Undaunted, Chaisson made an independent application to the FDA to conduct human trials of the drug among people infected with TB. The agency not only approved his request but offered $1.3 million in funding. Rarely does anyone but the manufacturer submit a proposal to test a drug. Shocked at this turn of events, Bayer is now co-operating with Chaisson. He is grateful, but adds, “It wouldn’t have happened if we hadn’t done an end run around them first.”
Peter Hotez
After 25 years of research into hookworm, a disabling parasite affects 740 million people in tropical regions, a team led by Dr. Peter Hotezidentified a number of potential sources for a vaccine that could prevent the disease. But no pharmaceutical firms expressed even a flicker of interest in this potential breakthrough. Deeply discouraged, Hotez thought of abandoning his laboratory investigations but decided that he would make one last effort to fund the production of the hookworm vaccine. Together with the Sabin Vaccine Institute, he applied for a grant from the Bill %amp% Melinda Gates Foundation, which seeks to improve health conditions in the global South. His request was unusual: money to start a non-profit partnership to produce and manufacture the vaccine. The Gates Foundation endorsed the unorthodox idea with an $18 million grant in 2000 and $21.8 million last year. Clinical trials are beginning now in Brazil.
Victoria Hale
Dr. Victoria Hale enjoyed a successful career at the FDA and the biotech company Genentech but at 37 decided to launch her own non-profit organization, the Institute for OneWorld Health, to address neglected diseases. Her first mission was to keep a drug in production that the medical relief group Doctors Without Borders discovered to be a useful treatment against kala azar, a type of leishmaniasis that strikes 500,000 people each year. Pharmacia, the creators of paromomycin, stopped making it when the drug fell out of favour in the West, and the patent was passed on to the World Health Organization, which was also set to stop production.

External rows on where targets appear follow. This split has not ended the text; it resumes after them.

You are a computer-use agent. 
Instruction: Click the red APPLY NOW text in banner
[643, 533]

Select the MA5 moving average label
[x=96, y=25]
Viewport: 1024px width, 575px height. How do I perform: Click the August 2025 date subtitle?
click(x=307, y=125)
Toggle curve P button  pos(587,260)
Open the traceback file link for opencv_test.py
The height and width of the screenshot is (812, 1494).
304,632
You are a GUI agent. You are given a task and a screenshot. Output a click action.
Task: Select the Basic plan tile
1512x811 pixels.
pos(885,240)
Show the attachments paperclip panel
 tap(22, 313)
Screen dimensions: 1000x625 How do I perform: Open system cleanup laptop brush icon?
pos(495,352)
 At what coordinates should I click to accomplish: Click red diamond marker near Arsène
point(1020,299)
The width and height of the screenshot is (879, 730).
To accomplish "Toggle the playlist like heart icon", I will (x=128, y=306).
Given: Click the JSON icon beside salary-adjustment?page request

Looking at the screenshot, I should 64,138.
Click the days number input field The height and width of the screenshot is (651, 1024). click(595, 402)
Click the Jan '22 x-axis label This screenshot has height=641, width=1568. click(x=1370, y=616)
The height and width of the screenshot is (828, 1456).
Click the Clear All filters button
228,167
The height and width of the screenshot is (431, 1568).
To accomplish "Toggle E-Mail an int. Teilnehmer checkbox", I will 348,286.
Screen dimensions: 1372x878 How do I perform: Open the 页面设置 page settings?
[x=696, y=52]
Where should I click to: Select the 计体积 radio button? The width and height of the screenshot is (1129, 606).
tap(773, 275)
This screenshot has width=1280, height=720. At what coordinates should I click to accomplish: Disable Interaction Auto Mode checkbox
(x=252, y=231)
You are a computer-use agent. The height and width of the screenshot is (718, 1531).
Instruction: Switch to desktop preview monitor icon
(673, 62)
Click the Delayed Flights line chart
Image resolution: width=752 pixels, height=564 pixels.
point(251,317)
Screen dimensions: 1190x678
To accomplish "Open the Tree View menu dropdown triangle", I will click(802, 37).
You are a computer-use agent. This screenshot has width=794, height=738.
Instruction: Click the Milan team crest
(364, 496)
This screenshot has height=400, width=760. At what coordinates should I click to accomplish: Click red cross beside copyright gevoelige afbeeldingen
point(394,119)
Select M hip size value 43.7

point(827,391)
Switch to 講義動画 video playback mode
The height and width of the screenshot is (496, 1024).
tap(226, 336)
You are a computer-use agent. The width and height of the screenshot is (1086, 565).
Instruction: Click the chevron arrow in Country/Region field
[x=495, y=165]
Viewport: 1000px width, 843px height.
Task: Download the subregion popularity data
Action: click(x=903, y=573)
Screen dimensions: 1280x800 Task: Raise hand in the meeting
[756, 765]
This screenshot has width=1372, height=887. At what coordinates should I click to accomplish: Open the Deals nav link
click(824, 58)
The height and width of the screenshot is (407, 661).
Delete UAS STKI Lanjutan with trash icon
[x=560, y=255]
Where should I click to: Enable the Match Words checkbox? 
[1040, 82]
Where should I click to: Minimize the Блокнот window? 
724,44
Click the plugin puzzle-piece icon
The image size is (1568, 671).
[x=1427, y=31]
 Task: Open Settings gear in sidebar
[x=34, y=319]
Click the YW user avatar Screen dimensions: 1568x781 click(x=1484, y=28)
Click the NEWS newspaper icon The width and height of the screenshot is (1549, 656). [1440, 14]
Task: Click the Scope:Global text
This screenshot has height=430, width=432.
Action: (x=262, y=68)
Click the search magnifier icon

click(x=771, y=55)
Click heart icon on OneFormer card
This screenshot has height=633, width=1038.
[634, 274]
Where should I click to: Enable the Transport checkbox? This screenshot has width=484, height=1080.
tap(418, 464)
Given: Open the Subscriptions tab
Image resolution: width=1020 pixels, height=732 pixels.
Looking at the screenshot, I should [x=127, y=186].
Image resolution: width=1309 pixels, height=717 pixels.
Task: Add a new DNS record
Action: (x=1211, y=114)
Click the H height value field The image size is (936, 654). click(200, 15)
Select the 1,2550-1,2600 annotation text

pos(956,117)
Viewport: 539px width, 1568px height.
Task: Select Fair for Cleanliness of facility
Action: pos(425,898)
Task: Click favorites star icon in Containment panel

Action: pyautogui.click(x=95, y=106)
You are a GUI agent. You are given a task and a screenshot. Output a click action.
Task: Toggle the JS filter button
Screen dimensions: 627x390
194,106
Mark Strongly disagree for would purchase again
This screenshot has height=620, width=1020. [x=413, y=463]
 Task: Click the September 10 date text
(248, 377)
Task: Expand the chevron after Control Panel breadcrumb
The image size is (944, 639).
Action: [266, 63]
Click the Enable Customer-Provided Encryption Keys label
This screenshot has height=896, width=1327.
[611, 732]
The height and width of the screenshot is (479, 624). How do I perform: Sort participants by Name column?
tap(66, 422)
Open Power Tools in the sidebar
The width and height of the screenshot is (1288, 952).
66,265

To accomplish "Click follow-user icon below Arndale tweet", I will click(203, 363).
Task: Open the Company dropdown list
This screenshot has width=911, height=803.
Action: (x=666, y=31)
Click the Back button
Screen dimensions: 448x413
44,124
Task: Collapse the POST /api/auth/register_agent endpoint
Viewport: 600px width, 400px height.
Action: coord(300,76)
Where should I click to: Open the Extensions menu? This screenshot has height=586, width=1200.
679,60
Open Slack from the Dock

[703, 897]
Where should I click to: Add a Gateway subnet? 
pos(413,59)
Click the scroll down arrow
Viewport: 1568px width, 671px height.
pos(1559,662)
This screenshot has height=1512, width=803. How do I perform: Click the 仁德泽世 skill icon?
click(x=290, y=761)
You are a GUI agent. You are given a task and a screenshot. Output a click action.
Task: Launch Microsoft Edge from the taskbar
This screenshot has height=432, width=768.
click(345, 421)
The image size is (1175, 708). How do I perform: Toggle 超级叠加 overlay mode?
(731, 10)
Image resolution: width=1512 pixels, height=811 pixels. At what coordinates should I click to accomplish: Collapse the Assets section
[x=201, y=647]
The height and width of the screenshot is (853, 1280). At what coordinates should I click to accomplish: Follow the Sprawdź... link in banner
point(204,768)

Hale, with funding from the Gates Foundation, sprang into action, using the last stocks of the drug to conduct trials on its effectiveness against kala azar. The results were conclusive—it cured 94 percent of sufferers—and Hale’s institute found an Indian firm, Gland Pharma, willing to manufacture the drug at low cost.
These pioneers should inspire the world to discover or otherwise make available cures and prevention for other health scourges in the developing world, like HIV (90 percent of all cases are now in the developing world) malaria (which has been estimated to kill a child every 30 seconds), river blindness (which affects 18 million people) and bilharziasis (a parasite plaguing 200 million).